Date of Award

1996

Publication Type

Master Thesis

Degree Name

M.A.

Department

History

Keywords

History, Canadian.

Supervisor

Pryke, Kenneth,

Rights

info:eu-repo/semantics/openAccess

Abstract

This work focuses on nineteenth century private property deforestation and the clearing of vast portions of the Carolinian tree belt located along the northern shores of Lake Erie and western Lake Ontario. The crux of this work centres on the informal educational and optional reforesting initiatives implemented by the Clerk of Forestry as a means of reversing the extensive damage sustained to the physical environment due to decades of timber over-exploitation. This work ultimately concludes that the department's initiatives, were largely unsuccessful given the overall importance subscribed to individual and private property rights, agriculturalists long standing antagonism towards nature and forests, and private property owners desire for personal and economic progress associated with the clearing of the forest. A multiplicity of other themes are also explored, including: forest exploitation as an important economic survival strategy, the sanctity of private property rights, the perception of humans as owners of property as opposed to custodians of nature, and the close interrelationship between science and political endeavours during the later part of the nineteenth century.
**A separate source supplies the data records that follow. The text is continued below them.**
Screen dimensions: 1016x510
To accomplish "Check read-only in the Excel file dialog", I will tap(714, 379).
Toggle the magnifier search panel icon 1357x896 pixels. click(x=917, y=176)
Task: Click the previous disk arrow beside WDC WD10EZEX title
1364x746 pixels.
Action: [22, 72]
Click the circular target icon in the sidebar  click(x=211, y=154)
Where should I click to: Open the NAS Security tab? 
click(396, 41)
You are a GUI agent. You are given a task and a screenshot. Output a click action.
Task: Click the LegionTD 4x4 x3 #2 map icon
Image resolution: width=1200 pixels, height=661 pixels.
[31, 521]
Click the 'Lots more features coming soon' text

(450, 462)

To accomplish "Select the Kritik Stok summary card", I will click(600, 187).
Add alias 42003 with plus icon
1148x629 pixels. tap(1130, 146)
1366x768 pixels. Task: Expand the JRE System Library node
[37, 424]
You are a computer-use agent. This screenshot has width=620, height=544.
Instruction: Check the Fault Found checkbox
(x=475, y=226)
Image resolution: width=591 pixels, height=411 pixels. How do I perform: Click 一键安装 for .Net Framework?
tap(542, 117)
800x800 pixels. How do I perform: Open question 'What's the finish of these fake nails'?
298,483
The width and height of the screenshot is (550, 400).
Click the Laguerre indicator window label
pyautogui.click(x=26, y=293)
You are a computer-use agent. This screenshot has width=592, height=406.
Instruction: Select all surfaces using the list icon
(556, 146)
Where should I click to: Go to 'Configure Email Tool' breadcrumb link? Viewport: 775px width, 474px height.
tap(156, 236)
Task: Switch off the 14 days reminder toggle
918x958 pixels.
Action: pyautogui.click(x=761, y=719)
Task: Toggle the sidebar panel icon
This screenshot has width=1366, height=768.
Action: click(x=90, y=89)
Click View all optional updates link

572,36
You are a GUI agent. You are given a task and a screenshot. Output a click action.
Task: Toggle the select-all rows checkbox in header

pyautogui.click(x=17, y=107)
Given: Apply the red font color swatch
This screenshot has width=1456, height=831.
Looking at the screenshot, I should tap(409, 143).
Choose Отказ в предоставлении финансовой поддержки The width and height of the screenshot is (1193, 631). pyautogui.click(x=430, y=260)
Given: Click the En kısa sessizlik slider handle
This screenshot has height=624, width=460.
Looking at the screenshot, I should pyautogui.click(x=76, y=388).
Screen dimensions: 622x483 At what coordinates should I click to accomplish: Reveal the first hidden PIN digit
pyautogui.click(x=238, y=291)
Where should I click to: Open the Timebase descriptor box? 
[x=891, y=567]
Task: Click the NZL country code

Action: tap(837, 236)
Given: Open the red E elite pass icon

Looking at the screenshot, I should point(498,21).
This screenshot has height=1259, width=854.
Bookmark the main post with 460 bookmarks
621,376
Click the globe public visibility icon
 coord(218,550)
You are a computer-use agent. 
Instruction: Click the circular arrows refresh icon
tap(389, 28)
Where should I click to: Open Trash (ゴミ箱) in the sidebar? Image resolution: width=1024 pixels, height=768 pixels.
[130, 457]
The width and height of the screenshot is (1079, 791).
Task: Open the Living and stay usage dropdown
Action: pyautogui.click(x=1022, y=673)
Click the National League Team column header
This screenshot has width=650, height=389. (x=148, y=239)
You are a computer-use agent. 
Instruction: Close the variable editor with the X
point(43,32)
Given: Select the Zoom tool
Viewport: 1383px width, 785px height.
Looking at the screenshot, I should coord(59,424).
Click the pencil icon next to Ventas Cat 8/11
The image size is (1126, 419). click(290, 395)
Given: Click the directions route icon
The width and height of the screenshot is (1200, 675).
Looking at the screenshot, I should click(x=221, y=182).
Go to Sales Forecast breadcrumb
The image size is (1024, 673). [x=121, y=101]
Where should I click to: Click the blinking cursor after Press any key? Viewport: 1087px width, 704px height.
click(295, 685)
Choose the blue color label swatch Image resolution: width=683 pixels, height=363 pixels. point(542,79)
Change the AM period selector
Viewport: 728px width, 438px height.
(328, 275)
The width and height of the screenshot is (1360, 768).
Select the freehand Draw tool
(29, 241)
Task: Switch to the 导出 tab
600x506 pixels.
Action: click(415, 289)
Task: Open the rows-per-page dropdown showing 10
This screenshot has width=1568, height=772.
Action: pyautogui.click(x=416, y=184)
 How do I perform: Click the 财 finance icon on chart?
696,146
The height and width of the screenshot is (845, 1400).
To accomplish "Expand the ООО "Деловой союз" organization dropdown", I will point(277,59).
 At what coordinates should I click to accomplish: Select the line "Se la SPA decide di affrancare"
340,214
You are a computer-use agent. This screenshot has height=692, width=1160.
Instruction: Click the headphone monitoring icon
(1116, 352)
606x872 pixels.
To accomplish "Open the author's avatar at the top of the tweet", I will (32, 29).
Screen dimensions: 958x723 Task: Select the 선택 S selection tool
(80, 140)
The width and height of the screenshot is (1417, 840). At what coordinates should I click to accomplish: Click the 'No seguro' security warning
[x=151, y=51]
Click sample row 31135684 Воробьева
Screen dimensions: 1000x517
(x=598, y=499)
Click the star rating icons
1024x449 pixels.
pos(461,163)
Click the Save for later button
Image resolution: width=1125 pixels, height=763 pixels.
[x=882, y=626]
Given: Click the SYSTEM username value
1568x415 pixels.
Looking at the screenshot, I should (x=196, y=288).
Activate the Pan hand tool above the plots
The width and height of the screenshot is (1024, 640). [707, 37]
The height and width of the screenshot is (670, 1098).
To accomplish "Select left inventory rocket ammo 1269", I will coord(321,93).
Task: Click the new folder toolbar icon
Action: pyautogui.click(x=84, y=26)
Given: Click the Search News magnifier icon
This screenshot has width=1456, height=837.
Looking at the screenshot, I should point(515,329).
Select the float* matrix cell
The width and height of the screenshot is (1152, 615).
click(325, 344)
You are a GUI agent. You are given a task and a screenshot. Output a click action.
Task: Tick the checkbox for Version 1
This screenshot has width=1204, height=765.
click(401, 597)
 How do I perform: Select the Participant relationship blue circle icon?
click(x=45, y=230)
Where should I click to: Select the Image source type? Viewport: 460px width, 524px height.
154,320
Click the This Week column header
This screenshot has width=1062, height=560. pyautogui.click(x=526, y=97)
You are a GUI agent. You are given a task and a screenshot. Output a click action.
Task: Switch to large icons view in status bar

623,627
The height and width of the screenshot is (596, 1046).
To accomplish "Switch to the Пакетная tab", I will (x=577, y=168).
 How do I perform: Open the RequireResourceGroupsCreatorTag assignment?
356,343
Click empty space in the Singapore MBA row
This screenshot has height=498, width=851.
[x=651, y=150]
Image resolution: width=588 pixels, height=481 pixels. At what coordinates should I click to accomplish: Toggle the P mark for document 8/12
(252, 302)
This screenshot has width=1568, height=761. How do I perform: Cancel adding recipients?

Such issues are explored within both a provincial and local context, with a case study of Essex County fulfilling the later of the two objectives.Dept. of History, Philosophy, and Political Science. Paper copy at Leddy Library: Theses & Major Papers - Basement, West Bldg. / Call Number: Thesis1996 .D52. Source: Masters Abstracts International, Volume: 34-06, page: 2212. Adviser: Kenneth Pryke. Thesis (M.A.)--University of Windsor (Canada), 1996.